┌─ Data for this task

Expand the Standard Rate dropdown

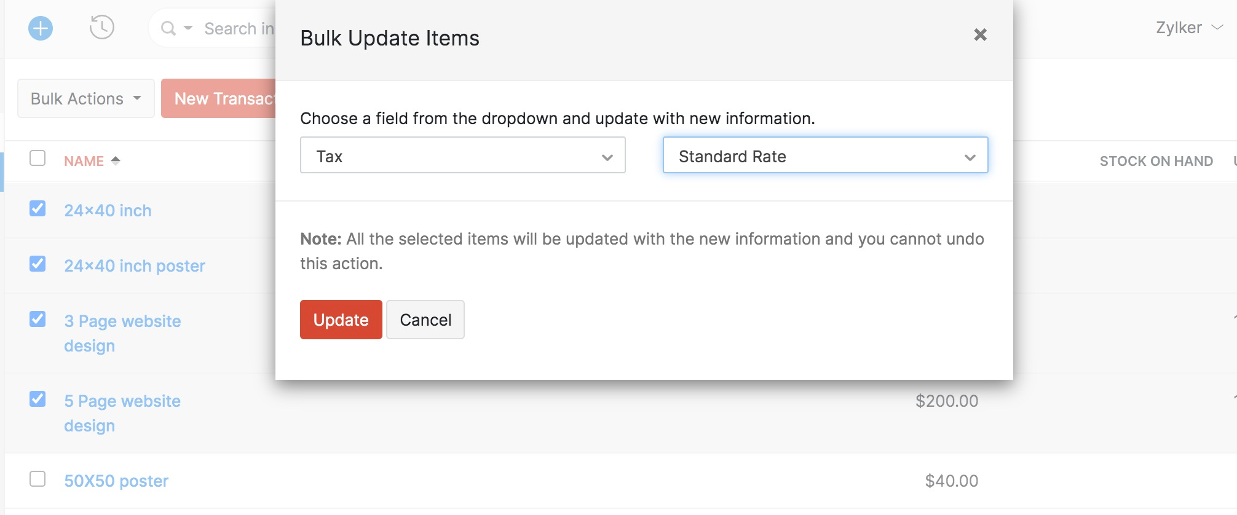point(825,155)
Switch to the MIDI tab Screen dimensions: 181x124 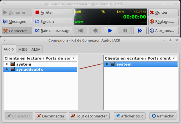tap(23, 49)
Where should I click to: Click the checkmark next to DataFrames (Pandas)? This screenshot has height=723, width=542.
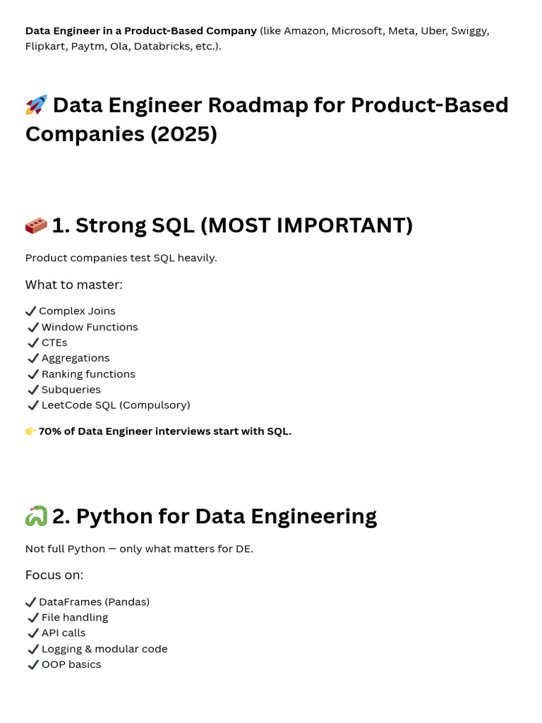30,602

└─

:: Written instruction ::
Retype, word for word, the part of the records that opens with the line containing "Where should I" and runs through the end of the records. Leave the pictures out of your answer.

:: Exercise response ::
Where should I click to: Click the checkmark next to DataFrames (Pandas)? This screenshot has height=723, width=542.
30,602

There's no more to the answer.